(Items from a dataset)
■ ■ ■ ■ ■
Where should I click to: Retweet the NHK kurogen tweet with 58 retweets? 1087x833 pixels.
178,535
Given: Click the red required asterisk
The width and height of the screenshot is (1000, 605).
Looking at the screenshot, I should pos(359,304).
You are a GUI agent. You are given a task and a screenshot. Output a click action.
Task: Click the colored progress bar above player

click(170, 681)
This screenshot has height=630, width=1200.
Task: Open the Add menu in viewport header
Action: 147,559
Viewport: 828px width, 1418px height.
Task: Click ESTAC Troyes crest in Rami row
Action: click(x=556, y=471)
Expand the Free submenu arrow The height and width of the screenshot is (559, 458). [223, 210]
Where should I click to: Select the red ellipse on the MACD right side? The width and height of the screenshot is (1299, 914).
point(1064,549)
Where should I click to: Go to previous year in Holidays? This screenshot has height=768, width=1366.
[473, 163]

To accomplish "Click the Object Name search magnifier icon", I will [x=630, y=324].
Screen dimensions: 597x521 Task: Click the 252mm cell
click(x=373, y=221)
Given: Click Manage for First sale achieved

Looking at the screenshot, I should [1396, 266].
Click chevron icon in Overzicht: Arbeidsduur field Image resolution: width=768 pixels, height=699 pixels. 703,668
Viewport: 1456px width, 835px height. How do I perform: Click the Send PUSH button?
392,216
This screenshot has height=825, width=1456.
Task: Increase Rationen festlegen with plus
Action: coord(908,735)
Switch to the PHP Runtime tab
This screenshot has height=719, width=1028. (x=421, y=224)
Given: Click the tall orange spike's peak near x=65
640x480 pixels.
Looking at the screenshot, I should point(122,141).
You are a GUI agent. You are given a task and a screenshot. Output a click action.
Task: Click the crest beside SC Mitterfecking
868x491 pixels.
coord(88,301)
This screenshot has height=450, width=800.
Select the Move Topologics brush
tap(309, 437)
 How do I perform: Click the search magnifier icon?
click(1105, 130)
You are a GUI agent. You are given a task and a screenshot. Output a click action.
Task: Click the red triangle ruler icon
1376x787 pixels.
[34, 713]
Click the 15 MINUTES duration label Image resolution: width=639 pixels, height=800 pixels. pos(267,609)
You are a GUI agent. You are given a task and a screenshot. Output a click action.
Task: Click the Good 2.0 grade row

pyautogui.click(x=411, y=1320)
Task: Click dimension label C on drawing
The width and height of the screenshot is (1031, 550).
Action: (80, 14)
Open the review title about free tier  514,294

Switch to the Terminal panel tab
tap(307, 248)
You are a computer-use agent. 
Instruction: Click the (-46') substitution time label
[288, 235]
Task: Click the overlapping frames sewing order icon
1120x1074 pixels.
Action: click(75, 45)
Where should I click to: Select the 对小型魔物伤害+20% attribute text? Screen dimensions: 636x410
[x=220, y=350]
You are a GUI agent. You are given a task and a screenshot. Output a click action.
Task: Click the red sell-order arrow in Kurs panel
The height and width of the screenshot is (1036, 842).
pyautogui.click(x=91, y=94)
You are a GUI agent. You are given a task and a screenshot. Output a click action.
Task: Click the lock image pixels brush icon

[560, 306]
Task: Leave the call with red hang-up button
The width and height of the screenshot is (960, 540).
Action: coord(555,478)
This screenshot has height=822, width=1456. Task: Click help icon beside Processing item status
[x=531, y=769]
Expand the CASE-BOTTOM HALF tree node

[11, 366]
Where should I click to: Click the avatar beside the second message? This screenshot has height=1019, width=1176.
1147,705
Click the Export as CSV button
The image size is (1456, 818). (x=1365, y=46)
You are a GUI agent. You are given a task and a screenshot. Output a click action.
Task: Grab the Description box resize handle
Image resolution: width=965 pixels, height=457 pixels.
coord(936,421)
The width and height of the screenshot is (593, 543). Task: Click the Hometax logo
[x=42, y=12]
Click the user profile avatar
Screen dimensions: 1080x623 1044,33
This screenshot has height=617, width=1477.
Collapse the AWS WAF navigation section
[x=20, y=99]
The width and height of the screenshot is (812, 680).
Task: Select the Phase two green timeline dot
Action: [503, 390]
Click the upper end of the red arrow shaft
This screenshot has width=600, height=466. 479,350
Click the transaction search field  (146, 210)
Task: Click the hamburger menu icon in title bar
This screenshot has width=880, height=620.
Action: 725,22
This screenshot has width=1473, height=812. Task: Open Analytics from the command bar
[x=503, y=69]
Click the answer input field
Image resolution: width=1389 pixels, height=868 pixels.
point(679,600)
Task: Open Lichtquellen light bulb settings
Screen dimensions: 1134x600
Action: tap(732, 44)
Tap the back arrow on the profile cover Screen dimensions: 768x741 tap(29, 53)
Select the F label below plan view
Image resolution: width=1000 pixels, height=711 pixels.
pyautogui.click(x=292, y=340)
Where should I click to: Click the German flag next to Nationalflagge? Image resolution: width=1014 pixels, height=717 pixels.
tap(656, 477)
■ ■ ■ ■ ■
■ Required work
Reproduce the stretch of records from the line containing "Expand the Free" through the line containing "will [x=630, y=324].", both included, and scale every click coordinate in the answers by 0.55, rounding to whole numbers with halves rounded up. Keep the requests unchanged.

■ Reply
Expand the Free submenu arrow The height and width of the screenshot is (559, 458). [123, 116]
Where should I click to: Select the red ellipse on the MACD right side? The width and height of the screenshot is (1299, 914).
point(585,302)
Where should I click to: Go to previous year in Holidays? This screenshot has height=768, width=1366.
[260, 90]

To accomplish "Click the Object Name search magnifier icon", I will [x=347, y=178].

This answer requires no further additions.